Jeśli gustujesz w oszałamiającej przyrodzie, kochasz widoki zapierające dech w piersiach, portugalską kuchnię, a do tego chcesz spędzić urlop w jednym z najbezpieczniejszych miejsc na świecie to czas wybrać się na Maderę.
Madera znana jest wśród turystów jako wyspa wiecznej wiosny. Wszystko za sprawą umiarkowanego, łagodnego klimatu, który sprawia, że na tej portugalskiej wyspie przez cały rok panuje idealna pogoda. Rzadko kiedy temperatura spada poniżej 15 stopni Celsjusza, dlatego turyści odwiedzają wyspę na Oceanie Atlantyckim nawet zimą. Jeśli chodzi o wysokość temperatur w sezonie wakacyjnym, to oscylują w granicach 25 stopni Celsjusza, aczkolwiek kiedy wiatr przyniesie żar znad Sahary, robi się naprawdę gorąco. Dlatego najlepszą porą na urlop na Maderze jest maj, kiedy temperatura jest optymalna, a wyspa nie jest jeszcze oblegana przez turystów.
Madera znajduje się w Archipelagu wysp na Oceanie Atlantyckim, w skład którego wchodzi właśnie wyspa o nazwie Madera, będąca centralnym punktem archipelagu. Do tego dochodzi jeszcze wyspa Porto Santo oraz dwie niezamieszkałe przez ludzi wyspy, czyli Desertas i Selvagens. Jednak nie ma co ukrywać, że to właśnie Madera jest najczęściej odwiedzaną wyspa spośród nich wszystkich. Aczkolwiek Porto Santo przebija Maderę pod jednym względem – mowa o plażach. Te zlokalizowane na Porto Santo są zdecydowanie lepsze niż na wulkanicznej wyspie wiecznej wiosny. Mało tego, ich złocisty piasek ma właściwości terapeutyczne, zwłaszcza jeśli chodzi o choroby kostno-stawowe. Dodatkowym plusem Porto Santo jest fakt, że woda w Oceanie Atlantyckim ma tutaj średnio 20 stopni przez cały rok!
Wróćmy jednak na Maderę, która ma jeszcze więcej do zaoferowania. Na pierwszym miejscu warto postawić stolicę i centrum kulturalne wyspy – Fuschal. Rodzinne miasto Cristiano Ronaldo tętni życiem przez cały rok, a turyści chętnie korzystają z tutejszych atrakcji. Niewątpliwie hitem jest wjazd kolejką linowa na wzgórze Monte – podczas trasy widok na Maderę i Ocean Atlantycki zapiera dech w piersiach. A potem czas na kolejne niesamowite przeżycie. Mowa o jeździe na sankach – tak, na Wyspie Wiecznej Wiosny jest to możliwe, mimo wysokich temperatur.
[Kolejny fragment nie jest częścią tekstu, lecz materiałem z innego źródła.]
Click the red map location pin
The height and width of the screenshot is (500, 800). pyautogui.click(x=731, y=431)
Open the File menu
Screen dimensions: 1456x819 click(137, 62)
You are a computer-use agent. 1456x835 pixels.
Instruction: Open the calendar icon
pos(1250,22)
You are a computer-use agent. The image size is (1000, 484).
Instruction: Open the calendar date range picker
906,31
Chodzi bowiem o specjalne, wiklinowe dwuosobowe sanie o drewnianych płozach, którymi sterują tak zwani carreiros. Prędkość zjazdu dochodzi nawet do 48 km/godzinę, jednak bez obaw – carreiros są wyposażeni w specjalne buty z gumową podeszwą, które służą za… hamulce.
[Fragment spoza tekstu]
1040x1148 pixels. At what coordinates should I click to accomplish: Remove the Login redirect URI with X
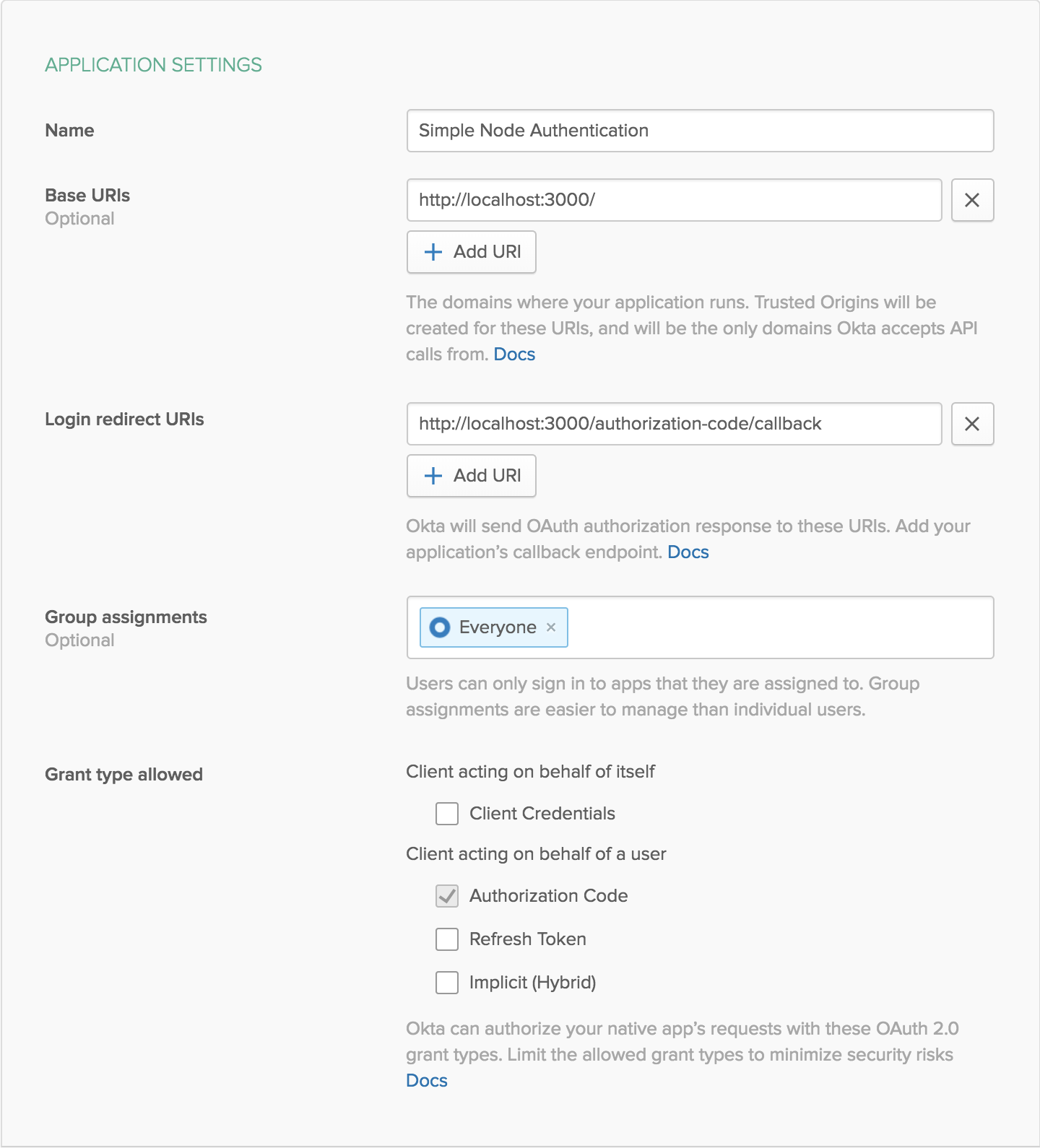point(972,424)
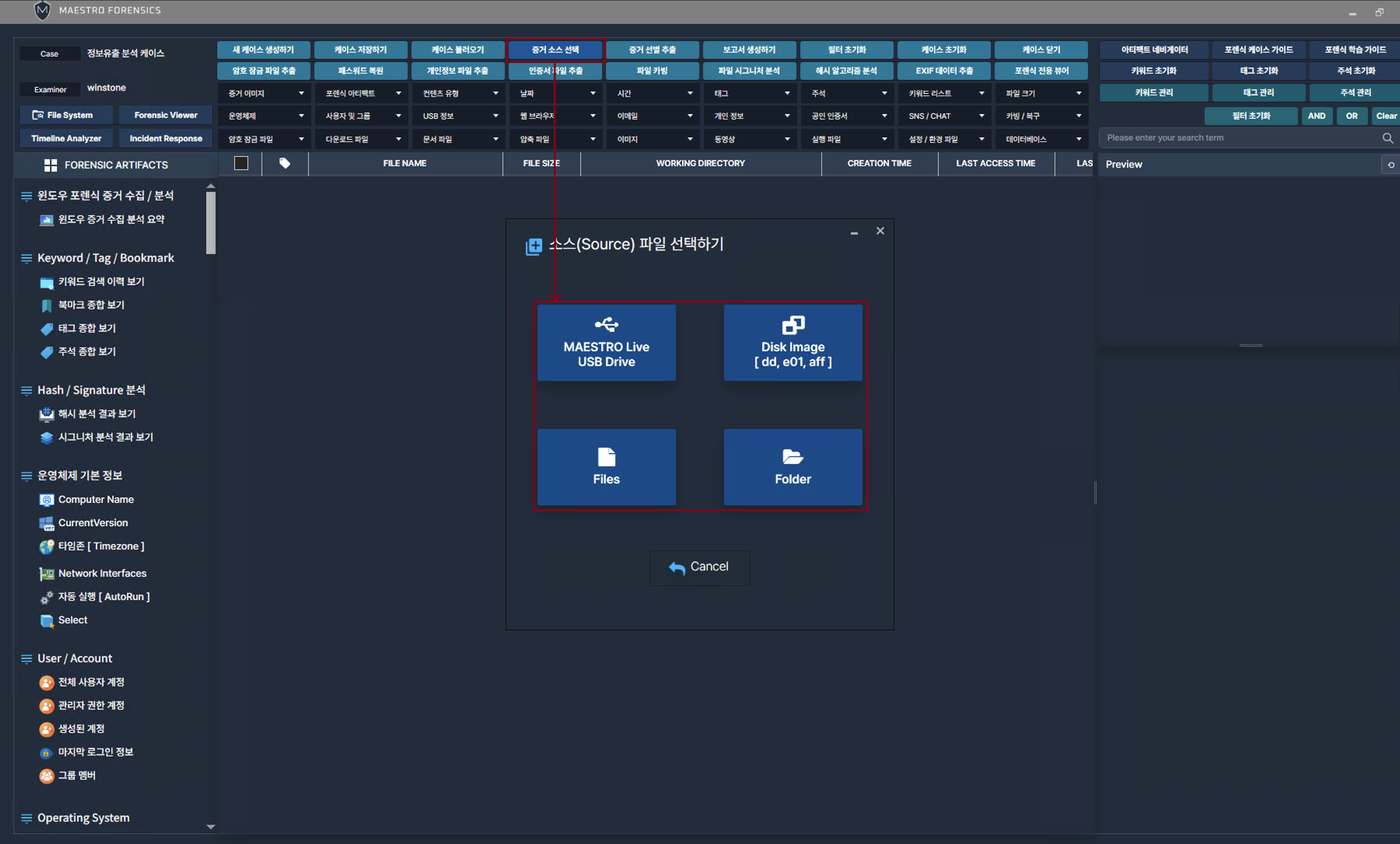Toggle the AND search operator

pyautogui.click(x=1316, y=116)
Na Maderze bardzo charakterystyczne są systemy irygacyjne, które oplatają całą wyspę. Nie tylko wspomagają uprawę winorośli i bananów, ale także są doskonałym miejscem na wyprawy trekkingowe. Wzdłuż każdej lewady umiejscowione są bowiem ścieżki, którymi można było dostać się do „wodociągu” celem, chociażby otworzenia śluzy. Teraz ścieżki te są bardzo chętnie uczęszczane przez turystów, którzy spośród 3100 kilometrów lewad, znajdują idealną trasę trekkingową dla siebie.
Na Maderze największą królowa jest natura. I to ona jest odpowiedzialna za kolejne dwa punkty, które koniecznie trzeba odwiedzić podczas urlopu na Maderze. Pierwszym jest jeden z najwyższych klifów w Europie. Cabo Girao, bo o nim mowa, wznosi się na wysokości 580 metrów nad poziomem morza. Roztacza się z niego widok, którego nigdy się nie zapomina. Podobnie jak adrenaliny, którą odczuwają turyści, stając na przeszklonej platformie, która daje wrażenie stąpania po chmurach… Bardzo wysokich chmurach… Kolejną naturalną perełką na Maderze są naturalne baseny w Porto Moniz. Skały lawowe tworzą niecki basenów, które wypełnia krystalicznie czysta morska woda – taka kąpiel to marzenie.
Madera niewątpliwie podnosi ciśnienie – począwszy od lotniska z nietypowym, żeby nie powiedzieć niebezpiecznym pasem startowym, przez przejazdy kolejką, wyprawy lewadami czy szaleńczą jazdę na sankach. I to właśnie sprawia, że na Maderze czujesz, że żyjesz. Albo poczujesz, kiedy zdecydujesz się wybrać na urlop na Maderę.